This is what I think I understand...

G0101-GA, Q0091-GA and appropriate preventive med code with modifier GY and 52. You would "carve out" the cost of G0101 and Q0091 and what is left over would be the patients responsibility. (This is if there is a ABN signed)

If the patient is also seen for a problem, would you add the problem E&M code and drop the preventive code or just add the problem E&M?
G0101-GA, Q0091-GA, Preventive code-GY-52 and 99213-25
Or
G0101-GA, Q0091-GA and 99213-25?

From what I am reading in the COBGC study guide, it states:

"Because Medicare will cover the breast/pelvic exam and Pap smear collection for eligible patients but not the comprehensive exam, you much "carve out" the fee for the pelvic/breast exam and Pap smear collection from the usual fee you charge the patient for the comprehensive exam. In other words, the charge for G0101 and Q0091 must be deducted from the usual charge for the preventive service.

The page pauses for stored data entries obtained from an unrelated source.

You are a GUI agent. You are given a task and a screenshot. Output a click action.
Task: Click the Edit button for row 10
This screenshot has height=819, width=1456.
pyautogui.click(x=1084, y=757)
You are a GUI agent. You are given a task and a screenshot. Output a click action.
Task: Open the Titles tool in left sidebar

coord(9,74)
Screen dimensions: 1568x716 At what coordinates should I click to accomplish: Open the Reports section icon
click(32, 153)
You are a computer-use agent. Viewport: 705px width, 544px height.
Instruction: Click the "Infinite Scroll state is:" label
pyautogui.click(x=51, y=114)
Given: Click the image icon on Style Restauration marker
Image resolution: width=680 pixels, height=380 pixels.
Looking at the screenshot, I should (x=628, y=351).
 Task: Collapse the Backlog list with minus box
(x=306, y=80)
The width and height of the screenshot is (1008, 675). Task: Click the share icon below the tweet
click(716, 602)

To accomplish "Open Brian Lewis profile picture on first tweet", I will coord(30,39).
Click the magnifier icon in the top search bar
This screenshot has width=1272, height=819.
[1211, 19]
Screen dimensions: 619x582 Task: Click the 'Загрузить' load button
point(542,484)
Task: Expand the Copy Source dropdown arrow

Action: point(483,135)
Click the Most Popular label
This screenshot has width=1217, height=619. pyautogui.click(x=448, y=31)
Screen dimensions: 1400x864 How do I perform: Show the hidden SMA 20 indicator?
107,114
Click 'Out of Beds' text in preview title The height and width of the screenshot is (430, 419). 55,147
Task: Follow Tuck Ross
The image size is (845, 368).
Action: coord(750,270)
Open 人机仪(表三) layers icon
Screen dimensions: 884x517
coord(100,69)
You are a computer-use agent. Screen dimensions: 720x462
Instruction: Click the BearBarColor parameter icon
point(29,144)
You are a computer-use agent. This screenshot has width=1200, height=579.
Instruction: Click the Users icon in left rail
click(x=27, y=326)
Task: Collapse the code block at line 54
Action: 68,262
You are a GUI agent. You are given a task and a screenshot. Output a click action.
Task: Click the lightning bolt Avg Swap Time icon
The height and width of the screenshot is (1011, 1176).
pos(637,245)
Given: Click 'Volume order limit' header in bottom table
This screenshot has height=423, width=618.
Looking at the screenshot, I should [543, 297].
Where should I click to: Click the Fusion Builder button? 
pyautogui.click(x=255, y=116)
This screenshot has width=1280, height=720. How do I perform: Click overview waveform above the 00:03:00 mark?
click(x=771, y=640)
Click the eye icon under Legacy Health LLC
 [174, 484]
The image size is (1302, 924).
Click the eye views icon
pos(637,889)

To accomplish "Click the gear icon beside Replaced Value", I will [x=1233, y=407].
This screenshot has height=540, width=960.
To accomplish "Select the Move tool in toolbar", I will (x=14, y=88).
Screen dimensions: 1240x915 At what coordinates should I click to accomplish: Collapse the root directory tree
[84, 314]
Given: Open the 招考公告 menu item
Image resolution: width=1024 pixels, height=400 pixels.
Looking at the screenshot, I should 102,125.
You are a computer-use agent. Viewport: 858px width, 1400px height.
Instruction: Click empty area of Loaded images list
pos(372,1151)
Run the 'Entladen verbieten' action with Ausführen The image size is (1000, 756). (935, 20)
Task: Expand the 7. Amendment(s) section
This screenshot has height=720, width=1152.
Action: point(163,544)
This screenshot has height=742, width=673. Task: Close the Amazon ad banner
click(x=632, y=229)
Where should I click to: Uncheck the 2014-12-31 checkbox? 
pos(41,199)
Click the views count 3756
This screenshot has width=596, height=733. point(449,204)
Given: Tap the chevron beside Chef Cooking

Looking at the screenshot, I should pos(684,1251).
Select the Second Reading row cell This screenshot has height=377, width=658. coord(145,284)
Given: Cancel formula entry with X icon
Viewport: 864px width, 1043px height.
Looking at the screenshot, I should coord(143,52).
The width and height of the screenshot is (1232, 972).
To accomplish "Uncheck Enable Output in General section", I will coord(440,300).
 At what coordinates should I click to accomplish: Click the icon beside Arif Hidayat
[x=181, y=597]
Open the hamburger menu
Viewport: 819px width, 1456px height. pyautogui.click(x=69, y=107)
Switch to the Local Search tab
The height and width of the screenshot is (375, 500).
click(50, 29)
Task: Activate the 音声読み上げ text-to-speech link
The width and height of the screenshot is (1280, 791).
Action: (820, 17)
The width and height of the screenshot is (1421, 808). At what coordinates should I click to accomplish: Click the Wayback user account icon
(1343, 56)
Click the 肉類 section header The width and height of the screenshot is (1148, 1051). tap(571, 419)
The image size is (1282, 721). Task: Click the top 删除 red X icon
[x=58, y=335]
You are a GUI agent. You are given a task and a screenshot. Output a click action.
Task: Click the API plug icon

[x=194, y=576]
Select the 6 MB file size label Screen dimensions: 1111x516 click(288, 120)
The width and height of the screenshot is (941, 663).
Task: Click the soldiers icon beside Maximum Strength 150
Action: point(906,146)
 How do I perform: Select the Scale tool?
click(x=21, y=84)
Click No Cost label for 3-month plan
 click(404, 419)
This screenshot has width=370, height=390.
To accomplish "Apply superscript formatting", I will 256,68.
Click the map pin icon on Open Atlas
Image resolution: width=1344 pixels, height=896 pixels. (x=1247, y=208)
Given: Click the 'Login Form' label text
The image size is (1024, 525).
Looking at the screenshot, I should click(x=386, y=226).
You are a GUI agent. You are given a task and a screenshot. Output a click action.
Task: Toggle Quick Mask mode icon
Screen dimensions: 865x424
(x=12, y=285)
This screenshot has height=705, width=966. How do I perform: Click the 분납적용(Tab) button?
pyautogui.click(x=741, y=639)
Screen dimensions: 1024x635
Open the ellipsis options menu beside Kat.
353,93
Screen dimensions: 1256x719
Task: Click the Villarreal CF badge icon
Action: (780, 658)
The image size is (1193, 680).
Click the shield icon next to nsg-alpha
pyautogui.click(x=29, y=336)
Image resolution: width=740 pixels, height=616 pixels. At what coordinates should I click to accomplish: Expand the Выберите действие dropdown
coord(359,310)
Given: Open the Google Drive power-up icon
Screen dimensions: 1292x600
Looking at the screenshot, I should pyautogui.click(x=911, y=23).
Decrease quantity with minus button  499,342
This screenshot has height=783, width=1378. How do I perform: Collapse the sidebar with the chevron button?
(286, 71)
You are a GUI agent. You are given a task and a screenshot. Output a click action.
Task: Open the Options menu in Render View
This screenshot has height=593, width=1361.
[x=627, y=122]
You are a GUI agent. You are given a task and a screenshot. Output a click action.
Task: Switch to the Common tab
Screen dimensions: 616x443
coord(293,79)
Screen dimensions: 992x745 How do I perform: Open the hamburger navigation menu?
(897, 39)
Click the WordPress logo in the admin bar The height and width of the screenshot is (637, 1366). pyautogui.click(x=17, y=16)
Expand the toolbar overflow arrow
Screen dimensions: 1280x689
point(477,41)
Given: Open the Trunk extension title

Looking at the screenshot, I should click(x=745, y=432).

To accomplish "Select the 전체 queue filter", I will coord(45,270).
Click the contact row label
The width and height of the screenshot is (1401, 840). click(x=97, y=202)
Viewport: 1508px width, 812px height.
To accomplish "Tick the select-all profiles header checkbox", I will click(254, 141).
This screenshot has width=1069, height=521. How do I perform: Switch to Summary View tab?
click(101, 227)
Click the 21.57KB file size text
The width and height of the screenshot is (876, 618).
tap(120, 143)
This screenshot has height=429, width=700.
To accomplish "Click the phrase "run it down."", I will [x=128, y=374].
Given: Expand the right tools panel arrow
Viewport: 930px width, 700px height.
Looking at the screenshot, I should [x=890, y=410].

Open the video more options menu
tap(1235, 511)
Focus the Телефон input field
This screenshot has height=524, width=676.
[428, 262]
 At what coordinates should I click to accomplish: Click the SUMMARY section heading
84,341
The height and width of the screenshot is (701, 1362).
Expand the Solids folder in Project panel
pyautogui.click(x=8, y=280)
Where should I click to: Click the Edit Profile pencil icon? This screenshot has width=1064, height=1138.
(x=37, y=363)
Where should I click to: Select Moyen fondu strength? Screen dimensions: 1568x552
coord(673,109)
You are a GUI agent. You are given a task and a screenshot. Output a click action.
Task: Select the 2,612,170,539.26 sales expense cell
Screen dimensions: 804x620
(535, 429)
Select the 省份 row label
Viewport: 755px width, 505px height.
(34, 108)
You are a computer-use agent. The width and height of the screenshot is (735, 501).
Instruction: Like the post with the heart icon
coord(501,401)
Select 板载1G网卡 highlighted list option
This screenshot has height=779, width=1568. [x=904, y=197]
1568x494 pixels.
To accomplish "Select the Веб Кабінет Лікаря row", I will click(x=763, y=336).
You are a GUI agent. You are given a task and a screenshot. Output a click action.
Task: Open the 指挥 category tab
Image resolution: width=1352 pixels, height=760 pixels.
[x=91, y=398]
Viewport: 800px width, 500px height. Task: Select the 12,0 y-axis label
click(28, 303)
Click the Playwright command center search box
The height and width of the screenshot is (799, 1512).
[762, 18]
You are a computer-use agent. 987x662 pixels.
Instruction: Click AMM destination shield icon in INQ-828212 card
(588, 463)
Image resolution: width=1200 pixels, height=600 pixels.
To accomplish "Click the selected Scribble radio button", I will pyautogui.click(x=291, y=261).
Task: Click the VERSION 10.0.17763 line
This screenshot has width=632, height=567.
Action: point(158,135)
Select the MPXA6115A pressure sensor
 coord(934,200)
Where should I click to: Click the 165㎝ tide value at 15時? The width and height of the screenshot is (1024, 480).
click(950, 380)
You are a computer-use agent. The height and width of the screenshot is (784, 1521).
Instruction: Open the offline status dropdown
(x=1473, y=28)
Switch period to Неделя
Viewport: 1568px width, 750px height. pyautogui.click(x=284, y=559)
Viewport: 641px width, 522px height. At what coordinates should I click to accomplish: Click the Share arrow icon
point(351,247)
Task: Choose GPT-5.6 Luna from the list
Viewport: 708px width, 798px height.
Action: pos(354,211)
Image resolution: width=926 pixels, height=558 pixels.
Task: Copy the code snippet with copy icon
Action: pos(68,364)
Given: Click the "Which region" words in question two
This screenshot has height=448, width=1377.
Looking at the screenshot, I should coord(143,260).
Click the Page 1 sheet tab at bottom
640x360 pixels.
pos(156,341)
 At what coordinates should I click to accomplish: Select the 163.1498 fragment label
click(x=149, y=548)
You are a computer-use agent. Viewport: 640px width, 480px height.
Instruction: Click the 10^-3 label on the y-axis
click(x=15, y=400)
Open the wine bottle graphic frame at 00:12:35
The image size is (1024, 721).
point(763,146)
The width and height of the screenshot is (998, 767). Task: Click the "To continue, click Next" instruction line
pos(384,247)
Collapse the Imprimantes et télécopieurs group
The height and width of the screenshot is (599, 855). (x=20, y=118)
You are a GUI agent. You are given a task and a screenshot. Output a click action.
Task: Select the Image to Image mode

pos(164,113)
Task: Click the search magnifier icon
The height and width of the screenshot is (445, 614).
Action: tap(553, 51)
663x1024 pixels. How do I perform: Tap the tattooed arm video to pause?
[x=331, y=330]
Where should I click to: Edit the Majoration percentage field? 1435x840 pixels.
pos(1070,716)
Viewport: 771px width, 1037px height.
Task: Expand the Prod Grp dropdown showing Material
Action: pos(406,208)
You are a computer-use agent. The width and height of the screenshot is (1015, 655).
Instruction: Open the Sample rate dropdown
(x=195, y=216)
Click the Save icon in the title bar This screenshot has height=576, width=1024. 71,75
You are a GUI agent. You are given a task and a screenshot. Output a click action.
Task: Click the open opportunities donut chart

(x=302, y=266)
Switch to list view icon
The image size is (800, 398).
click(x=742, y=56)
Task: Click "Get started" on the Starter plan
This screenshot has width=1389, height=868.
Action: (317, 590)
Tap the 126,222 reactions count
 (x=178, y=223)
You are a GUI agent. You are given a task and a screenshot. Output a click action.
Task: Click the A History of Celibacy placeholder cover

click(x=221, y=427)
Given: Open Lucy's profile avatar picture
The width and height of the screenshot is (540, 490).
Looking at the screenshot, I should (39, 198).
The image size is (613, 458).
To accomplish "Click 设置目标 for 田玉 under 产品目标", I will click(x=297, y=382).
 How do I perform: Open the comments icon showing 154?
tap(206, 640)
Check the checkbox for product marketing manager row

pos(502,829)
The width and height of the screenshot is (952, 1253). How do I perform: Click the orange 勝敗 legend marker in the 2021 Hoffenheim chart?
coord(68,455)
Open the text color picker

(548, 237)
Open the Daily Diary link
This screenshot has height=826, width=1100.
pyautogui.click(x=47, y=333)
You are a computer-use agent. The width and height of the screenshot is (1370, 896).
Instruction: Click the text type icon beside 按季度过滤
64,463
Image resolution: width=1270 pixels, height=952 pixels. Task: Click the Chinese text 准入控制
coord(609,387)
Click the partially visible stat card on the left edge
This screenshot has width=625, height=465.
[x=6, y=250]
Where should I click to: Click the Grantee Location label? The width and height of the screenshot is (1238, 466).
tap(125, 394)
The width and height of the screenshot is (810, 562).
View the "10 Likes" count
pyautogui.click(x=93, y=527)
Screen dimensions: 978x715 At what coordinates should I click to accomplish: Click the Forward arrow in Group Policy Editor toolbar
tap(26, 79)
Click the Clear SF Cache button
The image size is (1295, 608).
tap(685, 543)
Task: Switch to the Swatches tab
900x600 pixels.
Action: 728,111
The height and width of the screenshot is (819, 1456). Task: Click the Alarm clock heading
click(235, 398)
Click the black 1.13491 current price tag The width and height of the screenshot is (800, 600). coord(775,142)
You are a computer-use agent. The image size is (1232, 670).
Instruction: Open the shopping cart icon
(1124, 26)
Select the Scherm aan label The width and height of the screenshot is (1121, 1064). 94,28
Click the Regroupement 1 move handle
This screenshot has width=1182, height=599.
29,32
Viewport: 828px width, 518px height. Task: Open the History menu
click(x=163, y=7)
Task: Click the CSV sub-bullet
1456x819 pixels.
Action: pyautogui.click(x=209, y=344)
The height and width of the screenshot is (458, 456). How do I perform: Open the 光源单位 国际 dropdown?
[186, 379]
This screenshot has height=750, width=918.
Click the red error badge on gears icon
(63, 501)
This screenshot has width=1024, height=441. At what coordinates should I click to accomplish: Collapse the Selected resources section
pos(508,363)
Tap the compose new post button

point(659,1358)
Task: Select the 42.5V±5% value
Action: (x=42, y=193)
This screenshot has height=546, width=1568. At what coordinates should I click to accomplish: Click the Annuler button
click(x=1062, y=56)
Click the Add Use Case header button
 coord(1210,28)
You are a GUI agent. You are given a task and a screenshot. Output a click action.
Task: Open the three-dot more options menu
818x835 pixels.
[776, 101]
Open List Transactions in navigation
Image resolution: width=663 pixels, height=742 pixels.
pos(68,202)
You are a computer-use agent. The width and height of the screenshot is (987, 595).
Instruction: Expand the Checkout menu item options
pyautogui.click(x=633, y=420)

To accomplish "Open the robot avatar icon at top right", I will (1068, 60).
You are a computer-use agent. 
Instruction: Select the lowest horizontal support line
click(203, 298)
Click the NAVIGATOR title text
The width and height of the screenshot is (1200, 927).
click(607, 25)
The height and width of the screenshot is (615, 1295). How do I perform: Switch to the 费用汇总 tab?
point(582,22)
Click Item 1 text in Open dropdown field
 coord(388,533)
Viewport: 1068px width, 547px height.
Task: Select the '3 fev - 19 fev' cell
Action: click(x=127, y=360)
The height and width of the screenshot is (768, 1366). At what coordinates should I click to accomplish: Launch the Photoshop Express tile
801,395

Although not covered by Medicare, you must nevertheless report the appropriate preventive care code (99385-99387 or 99395-99397) with modifier GY.

Medicare similarly will cover a medically necessary sick patient visit provided at the same time as a preventive service.

Once again, you will want to be sure to attach a 25 modifier to the appropriate E/M service code billed on the same day as other services. As well you should "carve out" the covered sick visit from the total charge that includes the same-day preventive services. You would subtract the established fee for the covered problem service from the established fee for the non-covered service. You will then bill the patient the deductible/copay for the covered service, plus the cost of the non-covered service."


If there is anyone out there that understands all of this and can explain it in a way that makes complete sense, I would really appreciate your help.

Thank you in advance for taking the time to read this long message.

Tracy
 
You actually explained the process for billing OB-GYN to Medicare very well above. To answer your question, yes you would bill the E&M with the modifier 25 is seen for a significant sick issue at the time of the well visit. I also agree with your coding with the exception of the GA modifier on G0101 and Q0091. These are both benefits of Medicare and do not require an ABN. GA indicates that an ABN was issued and signed by the patient as required by Medicare, meaning you expect the service to deny. The only service that is subject to an ABN on this date would be the Preventative Code.